#### TASK INPUT:
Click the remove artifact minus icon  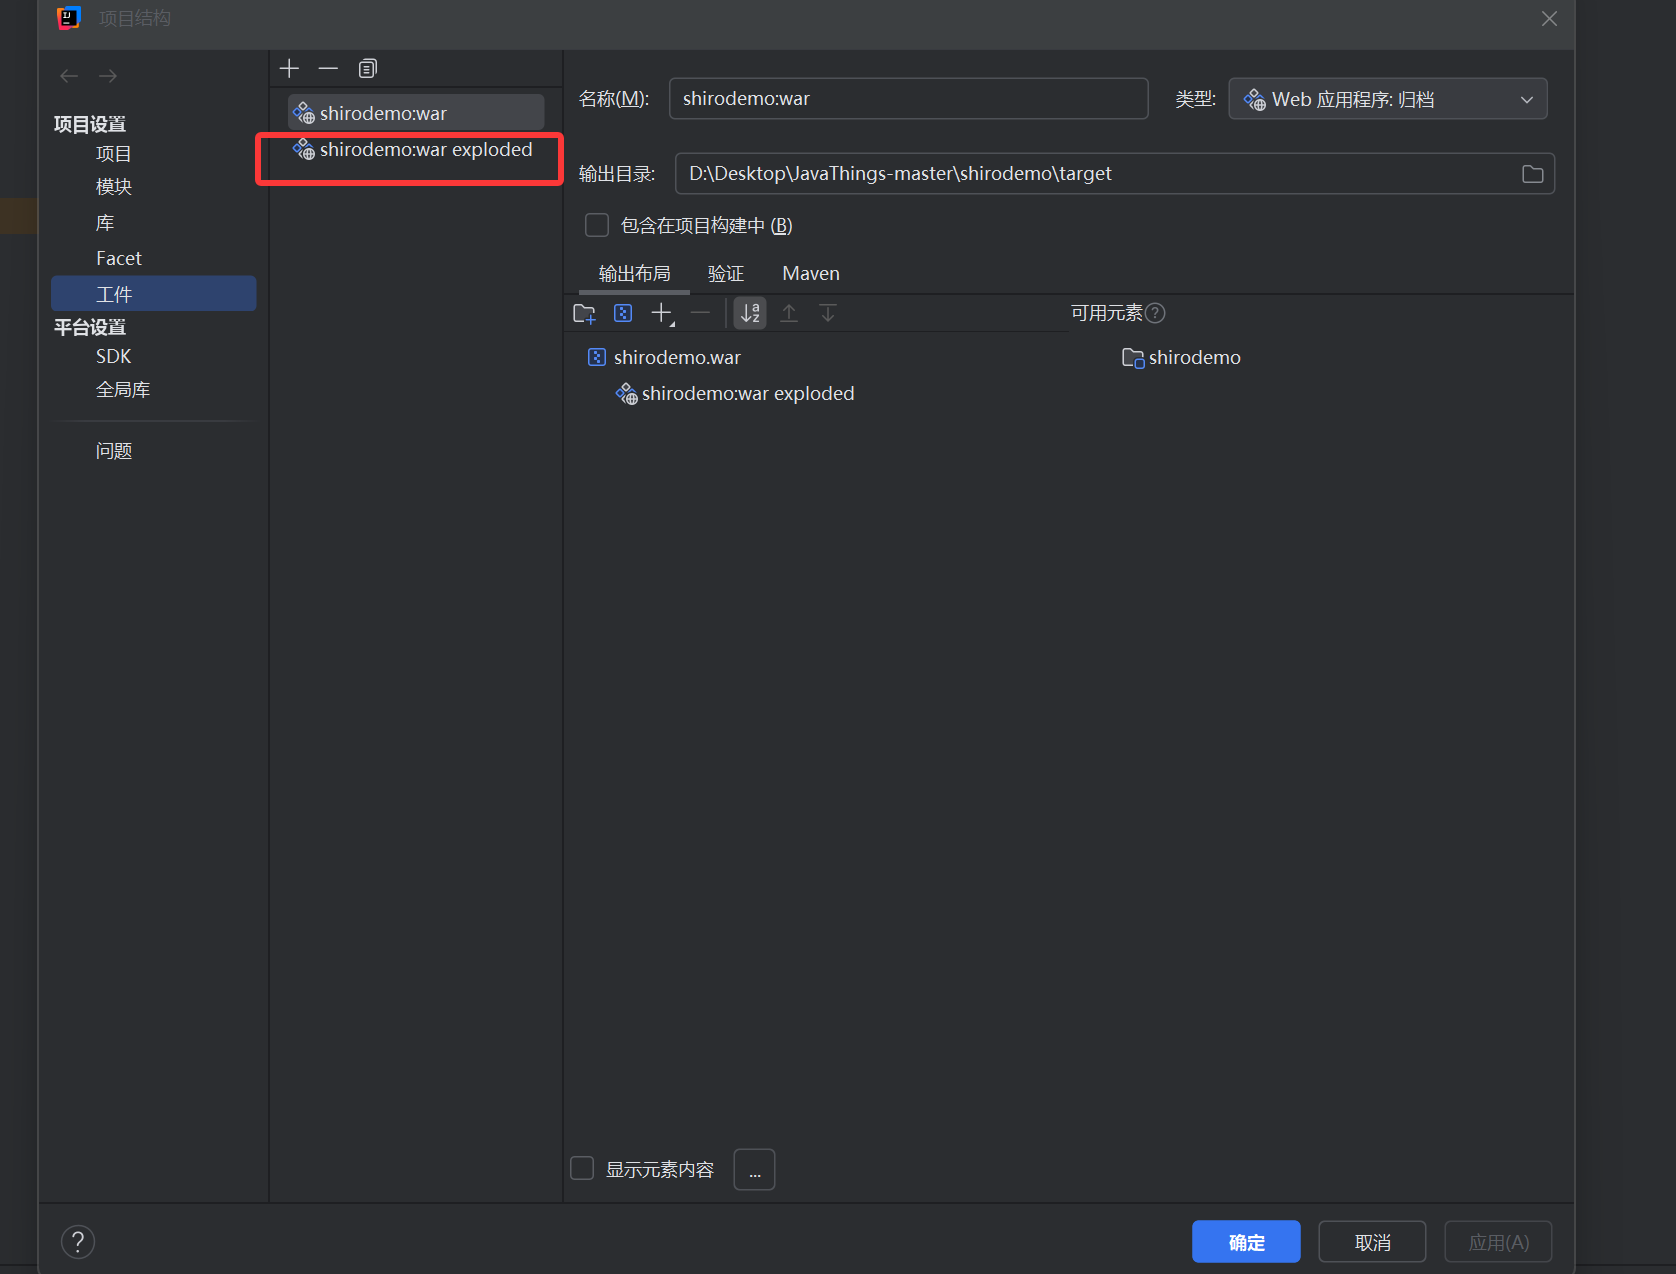pyautogui.click(x=328, y=68)
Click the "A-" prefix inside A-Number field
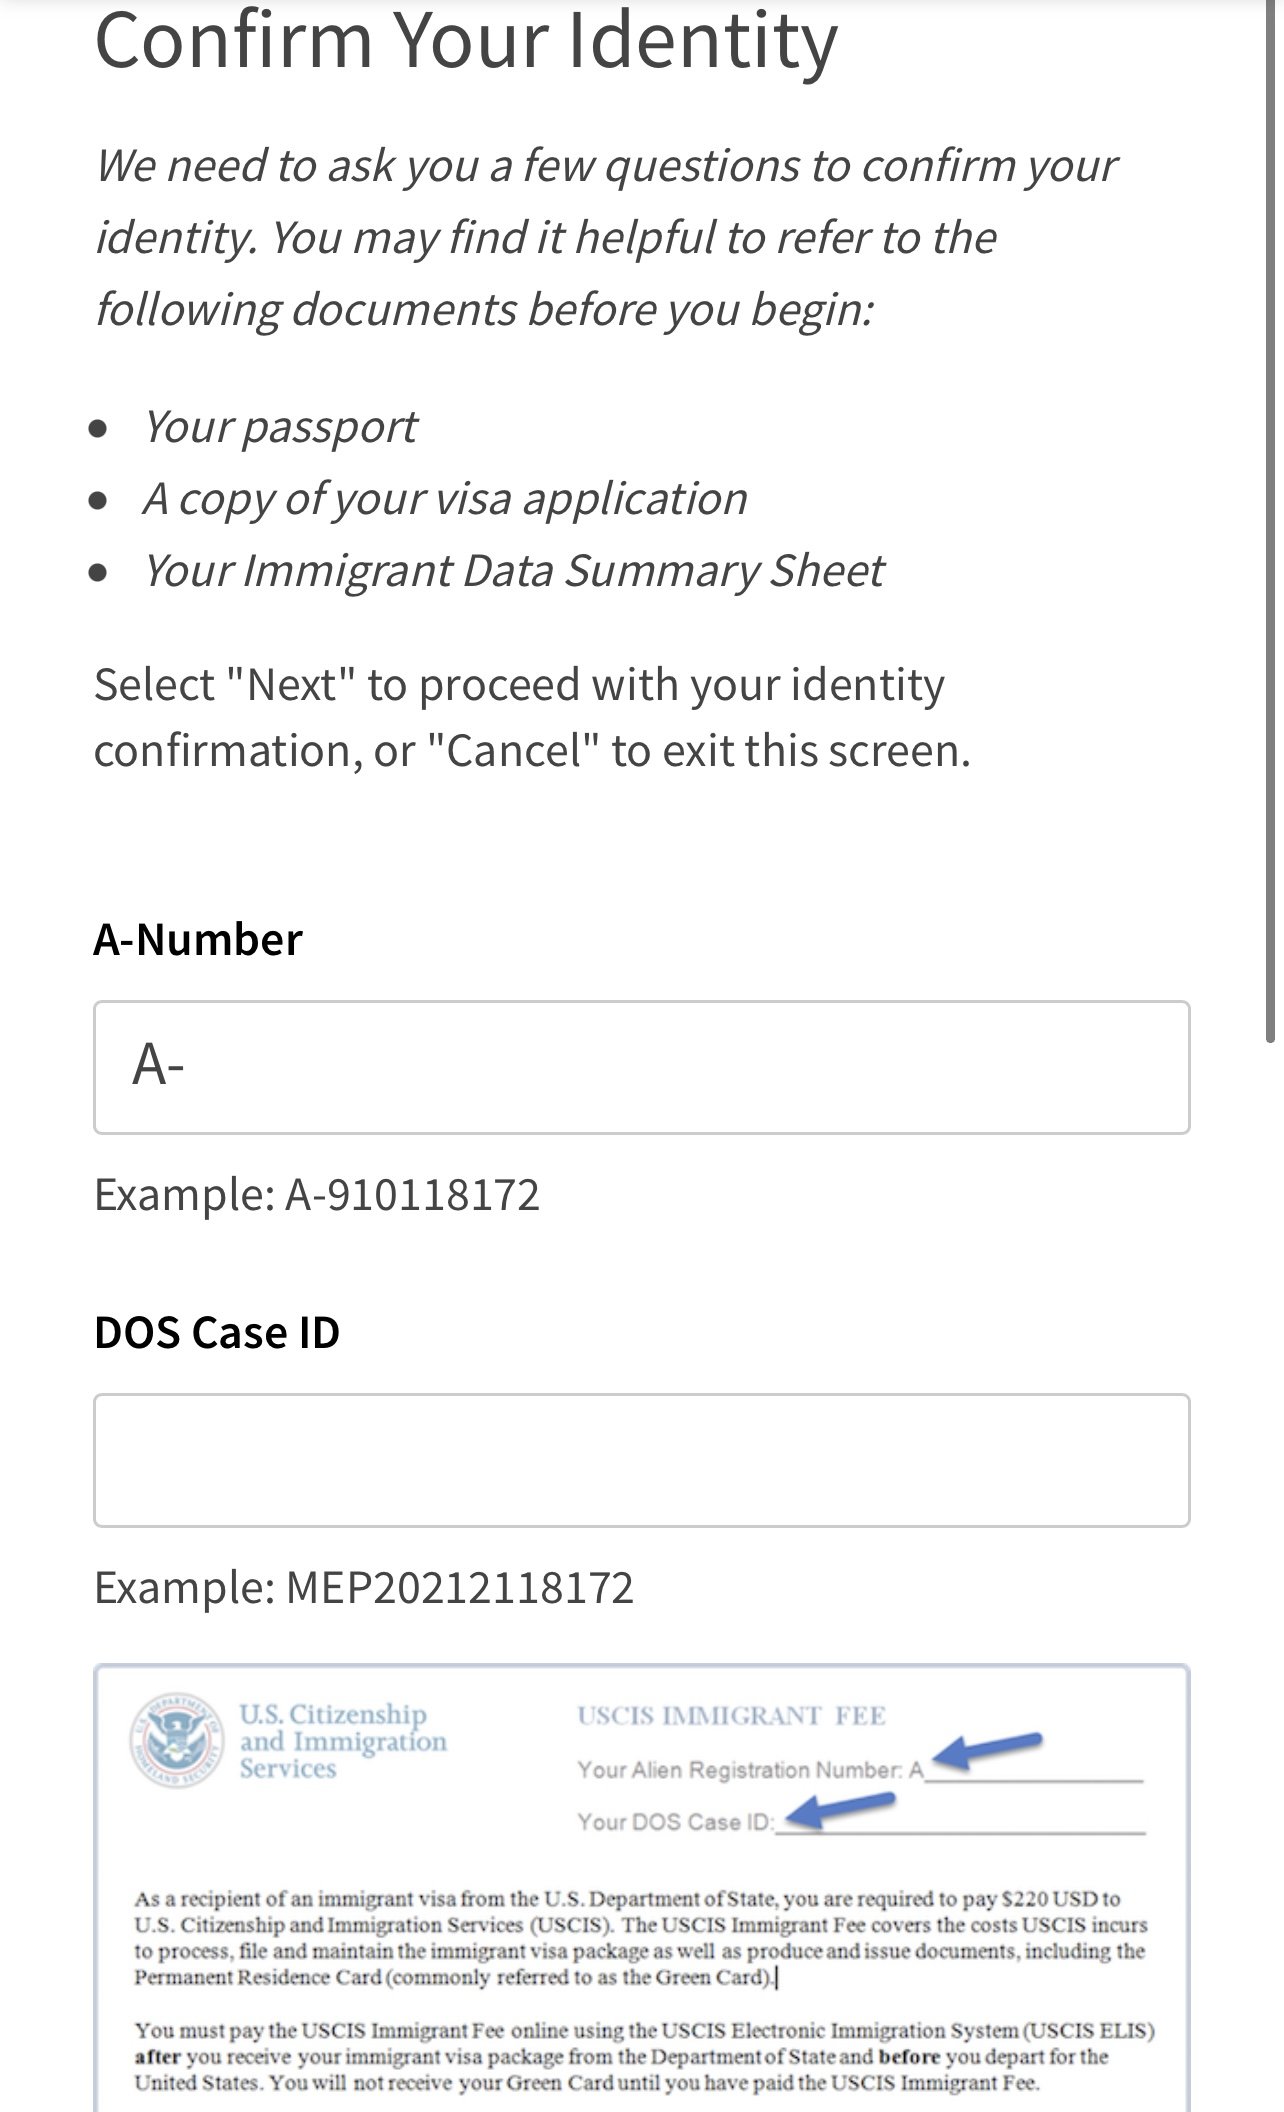Image resolution: width=1284 pixels, height=2112 pixels. pos(158,1066)
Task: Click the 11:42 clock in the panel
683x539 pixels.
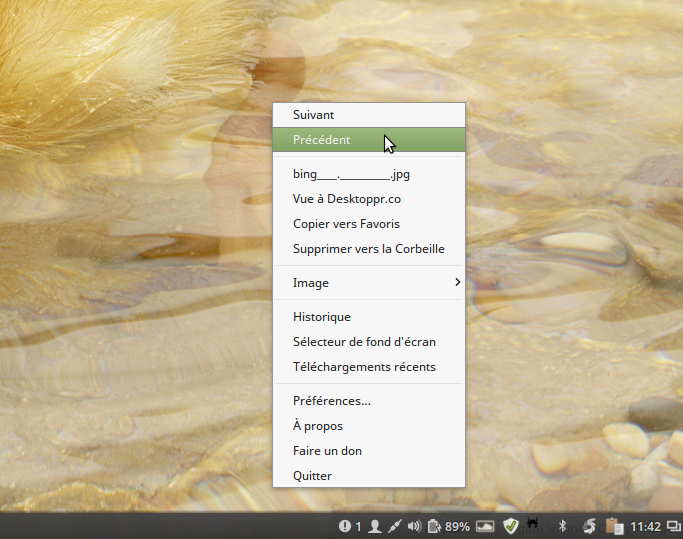Action: (646, 526)

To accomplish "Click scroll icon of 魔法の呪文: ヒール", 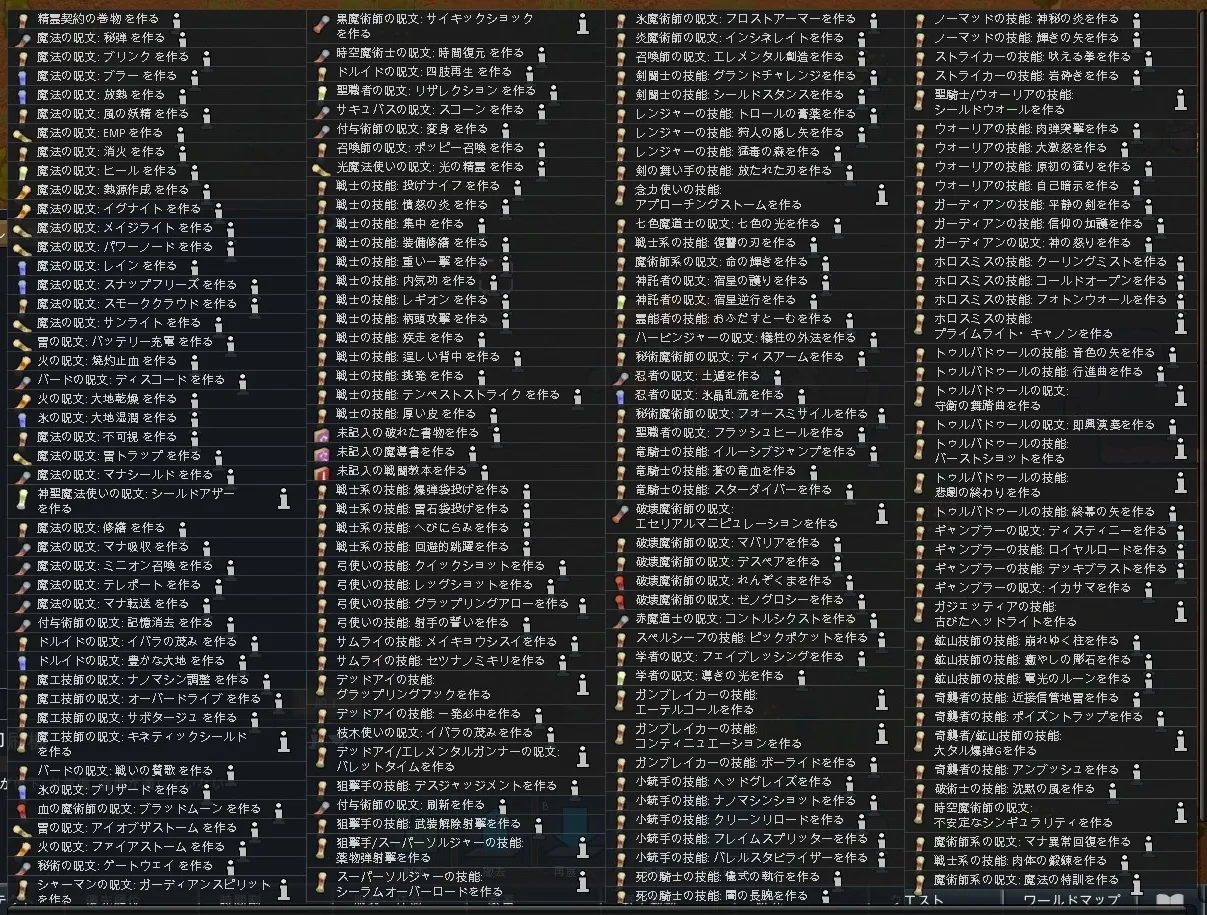I will click(22, 171).
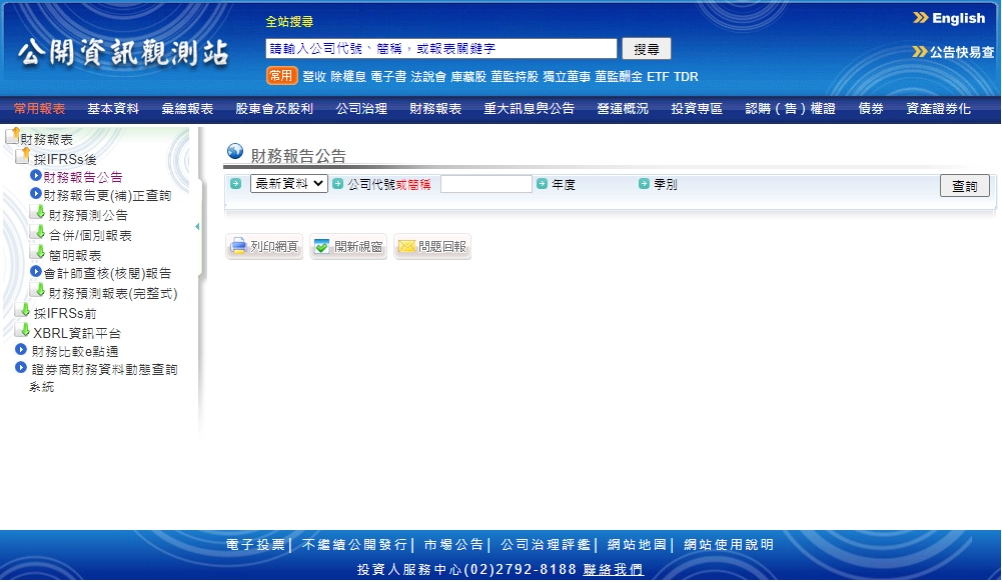The height and width of the screenshot is (582, 1002).
Task: Click the 搜尋 search button
Action: (645, 47)
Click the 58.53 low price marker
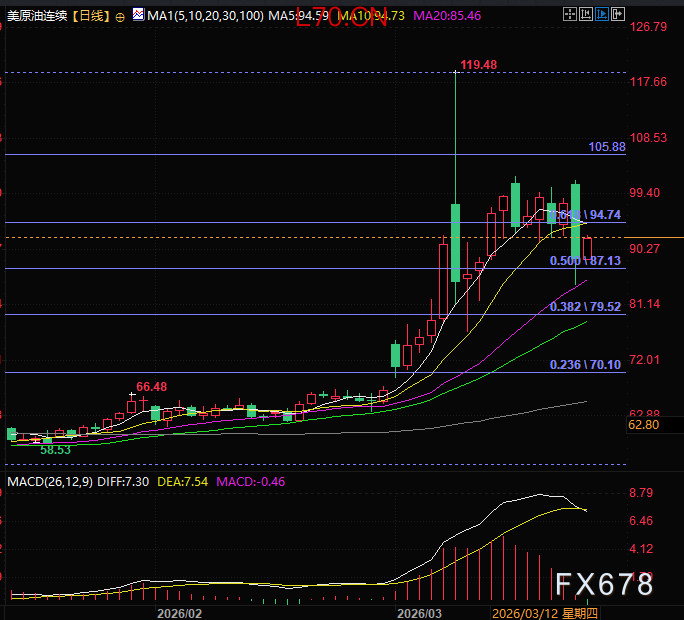This screenshot has width=684, height=620. (x=55, y=451)
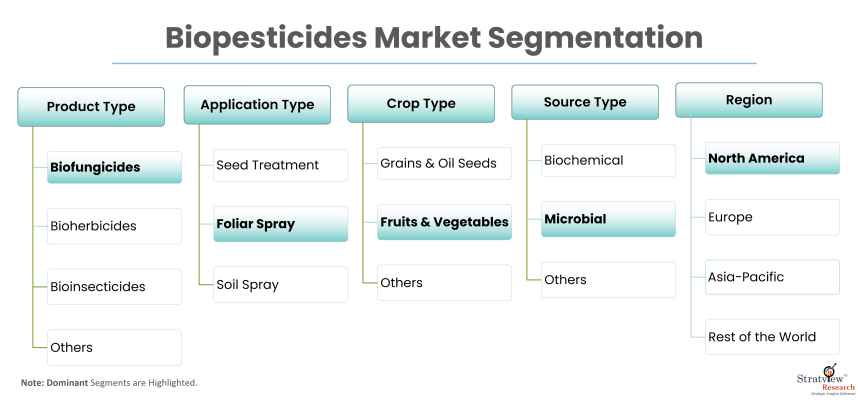Select highlighted Biofungicides segment
The height and width of the screenshot is (410, 858).
click(x=115, y=167)
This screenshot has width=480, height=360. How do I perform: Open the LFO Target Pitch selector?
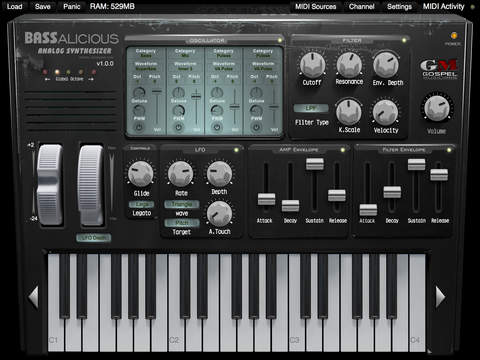182,222
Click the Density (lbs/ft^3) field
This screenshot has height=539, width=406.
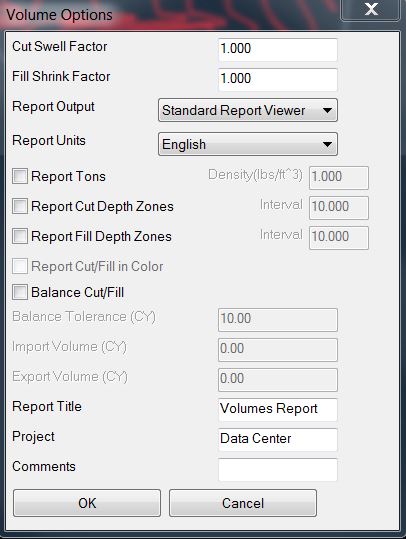pyautogui.click(x=339, y=178)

#### BRIEF:
Drop the pictures, then write out only the lines running from the one containing "This screenshot has width=480, height=360." through the last line above, both included, exactly.

#### RESPONSE TO THE TASK:
This screenshot has width=480, height=360. How do I perform: Open the LFO Target Pitch selector?
182,222
Click the Density (lbs/ft^3) field
This screenshot has height=539, width=406.
pyautogui.click(x=339, y=178)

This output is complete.